Today is the final day of Volunteering Australia’s National Volunteering Conference so we are going to take a look at volunteer recruitment and recognition.
Almost all charities responding to the Giving Australia charity survey had help from volunteers in carrying out their mission in their most recent financial year (93.4%). Charities were most likely to have between 1 and 19 volunteers (46.2%) or 20–99 volunteers (35.2%). Only 12% of charities had 100 or more volunteers.
In terms of the management support provided to volunteers, of the respondent organisations with volunteers, 56.7% had a training program (for 18% this was a formal program, and for 38.7% this was an informal program), 39.3% had position descriptions for volunteers, while only 6.4% had formal contracts for their volunteers. Managers of volunteers were seen by many focus group and interview participants as critical to the success of the organisation but it was challenging to support ad hoc volunteering arrangements while trying to meet the organisation’s need for certainty around the timing and quality of particular outputs of volunteer work. Managers of volunteers, when interviewed felt that there can be a lack of understanding and support for their role perhaps due to it growing organically from an existing role until there are substantial numbers of volunteers.
Some 62.3% of respondents to the charity survey actively recruited volunteers in 2016. Organisation size did not affect the likelihood of volunteer recruitment. Word of mouth was the most common method of recruiting volunteers, but a paid manager/coordinator of volunteers was considered the most useful. Organisations with a manager of volunteers (paid or unpaid) had greater success recruiting volunteers (52.7% quite or extremely successful) than organisations without a manager of volunteers (37.8%).
The top reason respondents to the charity survey did not engage in volunteer recruitment in the past financial year was having no need for extra volunteers. This was followed by not having the staff or volunteer resources to undertake recruitment. Under-resourcing, including due to government grants described as insufficient to meet costs, was also noted as impeding volunteer recruitment efficiency, and inclusiveness.

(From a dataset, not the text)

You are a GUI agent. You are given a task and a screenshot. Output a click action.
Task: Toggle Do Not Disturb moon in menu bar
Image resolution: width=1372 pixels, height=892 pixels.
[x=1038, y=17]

… it is really hard for under-resourced organisations to be inclusive in their volunteering practices. So we know that there are multicultural communities who embody the principles of volunteering in their everyday life but they don’t connect with the formal volunteering sector because there are no pathways for them to do so, and we find the same thing with people with mental health barriers, people with disabilities and that sort of thing as well, organisations – so 46% of organisations that we surveyed cannot, because of under-resourcing, take on volunteers with barriers.
– Interview, Volunteering peak body, ACT
In terms of volunteer recognition, public acknowledgment of individual volunteers was the most commonly reported way to recognise volunteer contributions (55.7%), followed by a special gathering/celebration or personal written thank you. However, close to 15% of respondents reported that their organisation did not provide any formal recognition to their volunteers.